Nocturnos (Anagrama), el último libro de
Ishiguro (y el primero de cuentos), es una continuación atenuada de aquella
novela magistral. Lo une con ella, por supuesto, la música. Pero sobre todo la
otra palabra anunciada en el subtítulo: el crepúsculo. Las cinco historias
incluidas hablan de algún ocaso, mientras la frustración o el final de las
carreras o aficiones musicales de sus personajes habla siempre de otros
eclipses. También aquí los personajes están de paso. Venecia, o un hotel de
lujo en Beverly Hills donde residen, transitoriamente, los operados por un
famoso cirujano plástico (incluyendo uno de los personajes que estaba en
Venecia en el primer relato) o una casa en la que se está de visita. Y las
situaciones, por supuesto, rondan la pesadilla, sobre todo cuando se acercan a
la comedia de enredos.

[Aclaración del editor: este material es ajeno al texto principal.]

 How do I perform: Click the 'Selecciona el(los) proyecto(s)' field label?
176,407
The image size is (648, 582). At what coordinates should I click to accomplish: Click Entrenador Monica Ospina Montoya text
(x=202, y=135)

En “Come Rain or
Come Shine”, donde el amigo fracasado es invitado a la casa de una pareja
de antiguos condiscípulos durante la ausencia del marido para que su mujer, que
lo atosiga, se convenza, por contraste, de sus virtudes, es donde la situación
se torna más intolerable. El marido llama por teléfono, mientras la mujer está
en una reunión, para darle instrucciones al huésped sobre cómo romper objetos,
cómo fabricar olor a perro sucio y, sobre todo, cómo ocultar el gusto,
compartido con su esposa, por Sarah Vaughan. Todo es espantosamente humillante,
pero lo peor es que nadie escucha ni ve a los otros y la vergüenza del final no
es ni siquiera registrada como tal. Un joven compositor de canciones pop
inconsciente de su temprano fracaso, que abusa de la hospitalidad de su hermana
y cuñado mientras entabla una relación con una pareja de músicos ambulantes
suizos fascinados con las colinas de Elgar (Sir Edward, el compositor, y no
John, como dice la lamentable contratapa), la lastimosa serenata de un ex astro
de la canción melódica, la aventura nocturna de un saxofonista genial pero
malogrado y su compañera de piso, alrededor del trofeo a “Mejor músico de jazz
del año” o una cellista imaginaria que da lecciones a un húngaro que deambula
por la Plaza San
Marcos son, en todo caso, las diferentes caras de la distancia entendida como
una de las Bellas Artes.
Hay
una distancia de origen, podría pensarse, en un escritor nacido en Japón y
educado en Londres. Tal vez lo japonés (la cortesía extrema, la observación
siempre un poco azorada, cierto pudor cercano al desafecto) sea una etapa
superior de la flema inglesa. O lo contrario. Pero lo cierto es que en Ishiguro
se unen para lograr una pintura exacta y destemplada de la desolación, como en
esa Plaza San Marcos donde, en el último de los relatos, “Violonchelistas”, se
colocan las estufas entre las mesas para los turistas ya escasos mientras una
orquesta toca el tema de El Padrino
por novena vez. La presencia de la música es medular en otro aspecto, quizá más
importante: el de la forma. Como en una sonata otoñal, donde cada movimiento
contrasta con los otros pero, al mismo tiempo, ciertos temas, algunos gestos,
determinadas frases, los unen, en Nocturnos
se tiene la sensación de que, finalmente, todas las historias no son más que
los capítulos de otra, más secreta, más esquiva, más triste aún y más devastada.